The hood is built from carbon fiber-reinforced plastic that dips at the center, and the double-bubble roof design is inspired by the company’s motorsports past. Some old race cars needed bubble roofs to fit a helmet and driver.
Along the side, the 2023 911 Sport Classic does away with the air intakes that appear on the 911 Turbo, making for a smoother surface headed towards the back. Porsche says that getting rid of those intakes meant that changes in the engineering had to be made so that air could still flow to the engine.
The new car’s ducktail spoiler was inspired by the 1972 and 1973 911 Carrera RS 2.7.
Wheels that were specially made for the 911 Sport Classic are billed as a modern reinterpretation of the Fuchs design of Porsche’s past. They can either be had in 20- or 21-inch variants. The first wheels designed by Porsche in collaboration with Otto Fuchs debuted in 1966 on the Porsche 911 Turbo S.
Porsche created Sport Grey Metallic specifically for the Sport Classic, drawing from Fashion Grey. The car is also available in non-metallic Black, Agate Grey Metallic and Gentian Blue Metallic.
Semi-airline leather in black and Cognac Classic lines the interior for the first time since the 918 Spyder, which saw production from 2013 to 2015. In a callback to the 60s and 70s, Pepita cloth upholstery is standard on the seat centers and door panels.
A single-tone black leather interior is optional.
The analog tachometer and the Sport Chrono clock embedded in the dashboard are redone to exude retro styling, with white needles, scale markings and green numbers and accents.
The Porsche Exclusive Manufaktur logo is embossed in the center console lid and an embossed Porsche crest features on the headrests.
Sun visors, steering column and air vent slats are wrapped in leather.
The A-, B-, and C-pillars, as well as the headliner are upholstered with Perforated Race-Tex fabric.

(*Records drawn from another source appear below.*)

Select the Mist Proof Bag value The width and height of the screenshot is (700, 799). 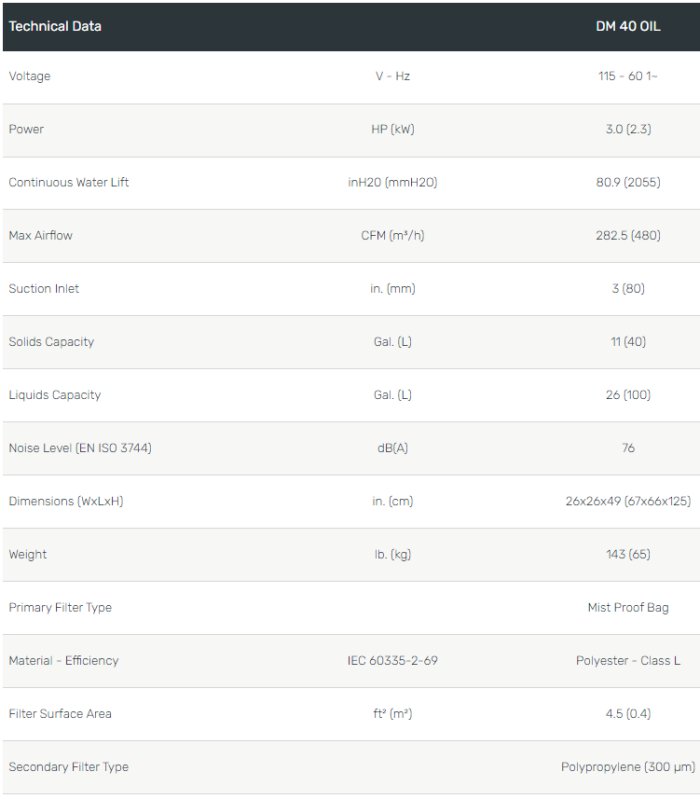click(628, 607)
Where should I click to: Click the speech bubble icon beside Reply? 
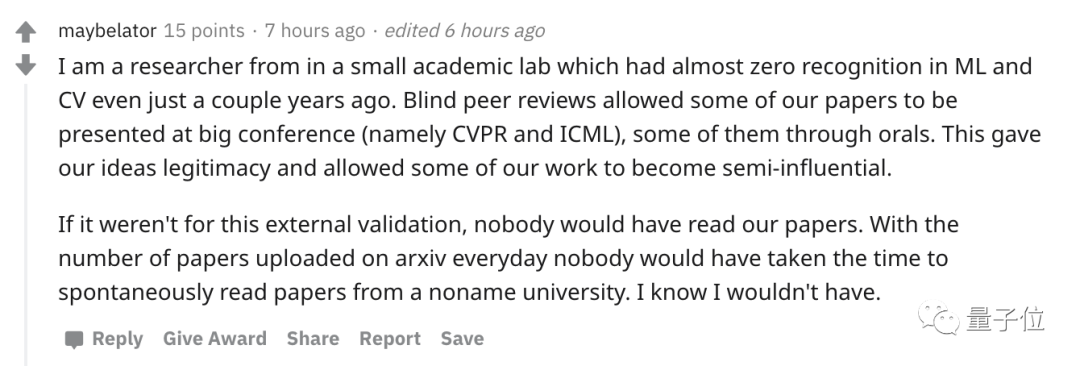click(x=74, y=340)
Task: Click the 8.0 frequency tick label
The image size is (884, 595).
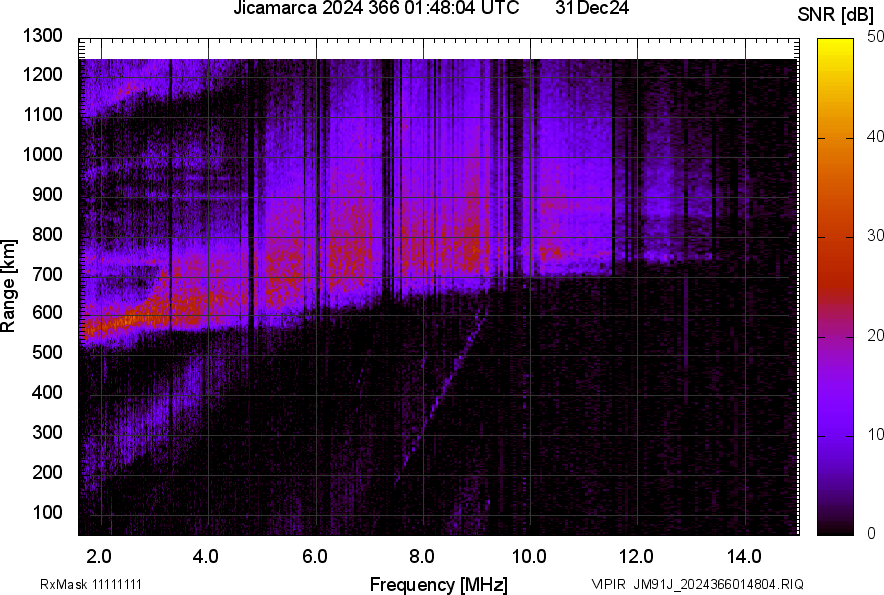Action: click(x=422, y=556)
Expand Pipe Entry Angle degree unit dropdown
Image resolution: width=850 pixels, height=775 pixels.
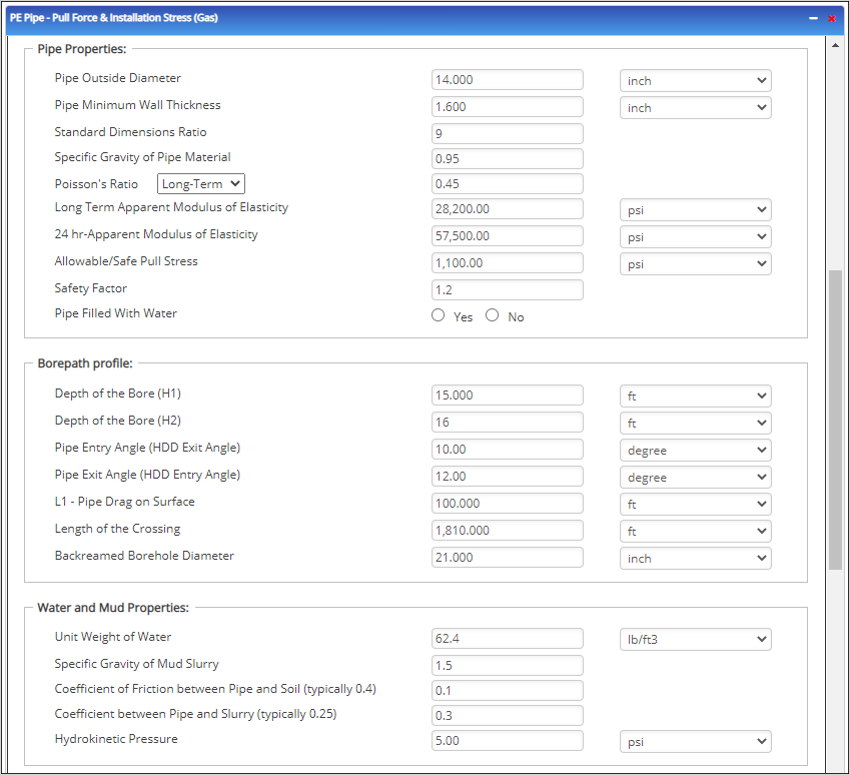click(x=695, y=450)
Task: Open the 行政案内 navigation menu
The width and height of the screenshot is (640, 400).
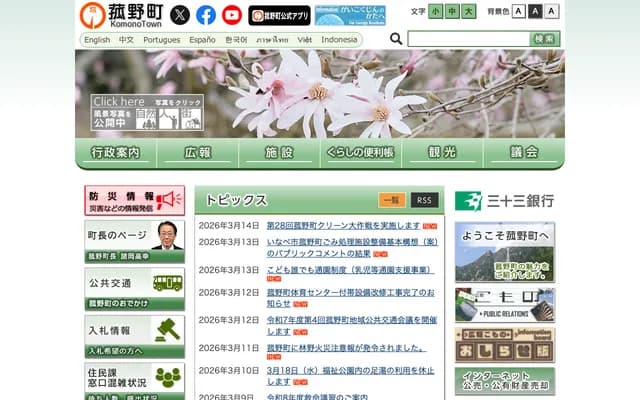Action: click(115, 153)
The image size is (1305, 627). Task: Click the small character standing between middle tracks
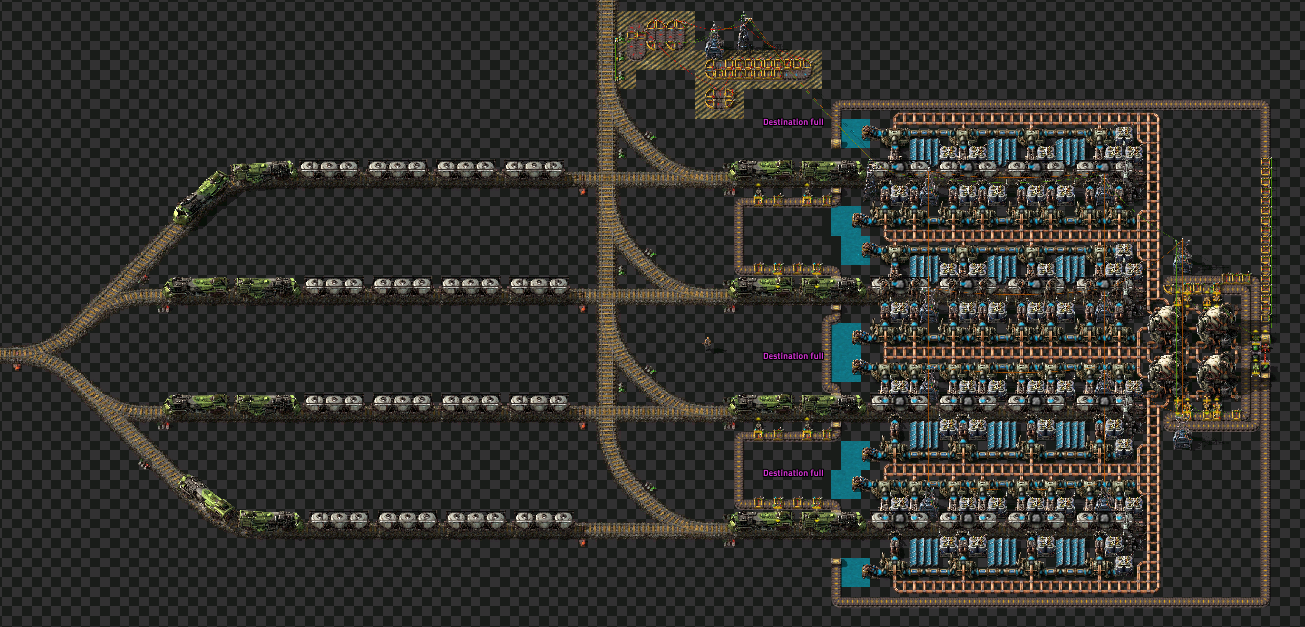tap(708, 344)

Open-pore, dark Paldao wood trim is also included as a contrast to the Classic Cognac appointments.
High-performance equipment is included as standard, including ceramic composite brakes with black calipers, rear axle steering, the Sport Chrono Package, Porsche Dynamic Chassis Control, and a sport exhaust system that’s been modified for the 911 Sport Classic.
Porsche Active Suspension Management comes standard, which lowers the ride height by 10 millimeters.
Compared to the all-wheel drive 911 Turbo S, the company says that the 911 Sport Classic’s front axle springs are slightly decreased to accommodate the car’s rear-wheel drive setup. That makes for more downforce at the rear axle, increasing downforce while also heightening ride comfort.
Byers can purchase a limited-edition Chronograph 911 Sport Classic watch that emulates the car and can be customized with a few of the interior colors..
The 911 Sport Classic is a limited production car, with only 1,250 units planned. Pricing details haven’t been released, though it’s expected to reach dealerships in late 2022.
The 2022 Porsche 911 Turbo starts at $174,300 and the 2022 Porsche 911 Turbo S starts at $207,000. The 2023 Porsche 911 Sport Classic will go for more than that.
Porsche has more plans for its Heritage Design line, though haven’t announced any details on when other models are coming.